Jarenlang ben ik op zoek gegaan naar geluk. Op zoek naar een constante vervulling in mijzelf. Als ik maar genoeg mijn best deed, dan zou ik het vinden. Het aanbod voor bevrijding was divers, maar allen hielden ze dezelfde belofte in: als je dit doet dan krijg je dat. Het lukte mij op een gegeven moment niet meer om daaraan te voldoen, ik gaf het op.

“Ik ben niet goed genoeg”, “het is er niet voor mij” of “het lukt me toch nooit” waren een aantal van mijn schijnbare overtuigingen waarin ik heilig geloofde en die mij in de weg stonden om een gelukkig en vervuld leven te leiden of op zijn minst te kunnen krijgen wat ik zo graag wenste en verlangde.

Deze overtuigingen komen voort uit een zogenaamde ego-structuur die vastere vormen aanneemt wanneer we ouder worden. Het lijkt of we los staan van wat er gebeurt. Het lijkt of we altijd iets moeten doen om onszelf te verbeteren of op zijn minst iets doen om onszelf niet slechter te voelen. Het geluk of de vervulling is niet binnen handbereik, het ligt altijd daar, in de toekomst of het is misgelopen in het verleden. Hoe dan ook, het lukt ons niet om het te krijgen of te behouden. En als dat wel zo is, altijd voor korte duur.

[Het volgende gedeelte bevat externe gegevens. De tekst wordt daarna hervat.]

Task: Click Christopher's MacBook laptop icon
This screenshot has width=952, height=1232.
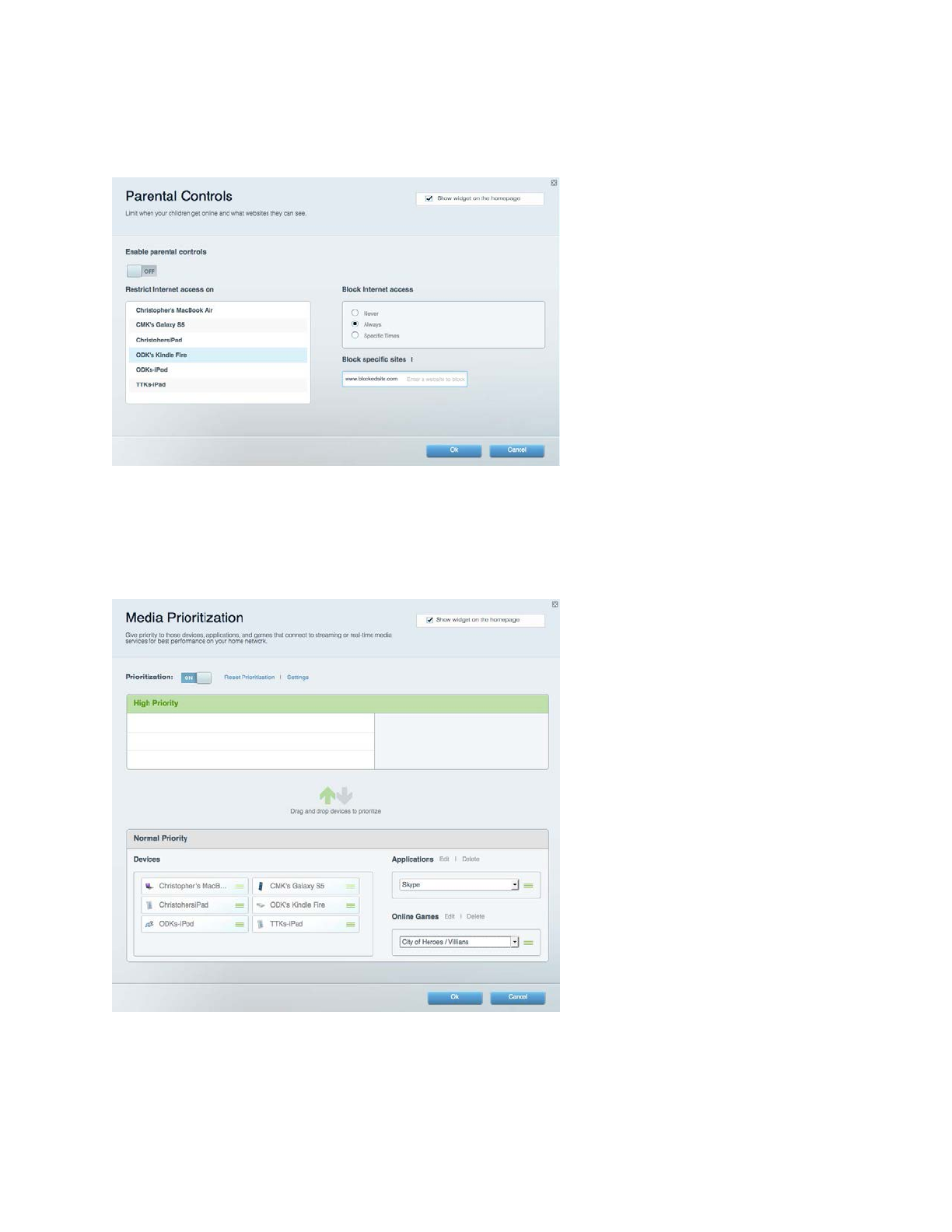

De juiste partner, de perfecte relatie, de succesvolle baan of via de innerlijke weg: de zoveelste cursus in zelfontplooiing. Alles om ons het gevoel te geven dat we er mogen zijn, dat wij er toedoen, dat we worden gezien om wie we zijn. Herkenbaar?

Hierin kan er een punt komen dat je je realiseert dat jouw hele zoektocht, jouw verbeteren van, je niet verder leidt maar juist aldoor weer terugbrengt naar hetzelfde punt waar je nu bent. Je kunt niet ontsnappen aan dat “Wat Is”.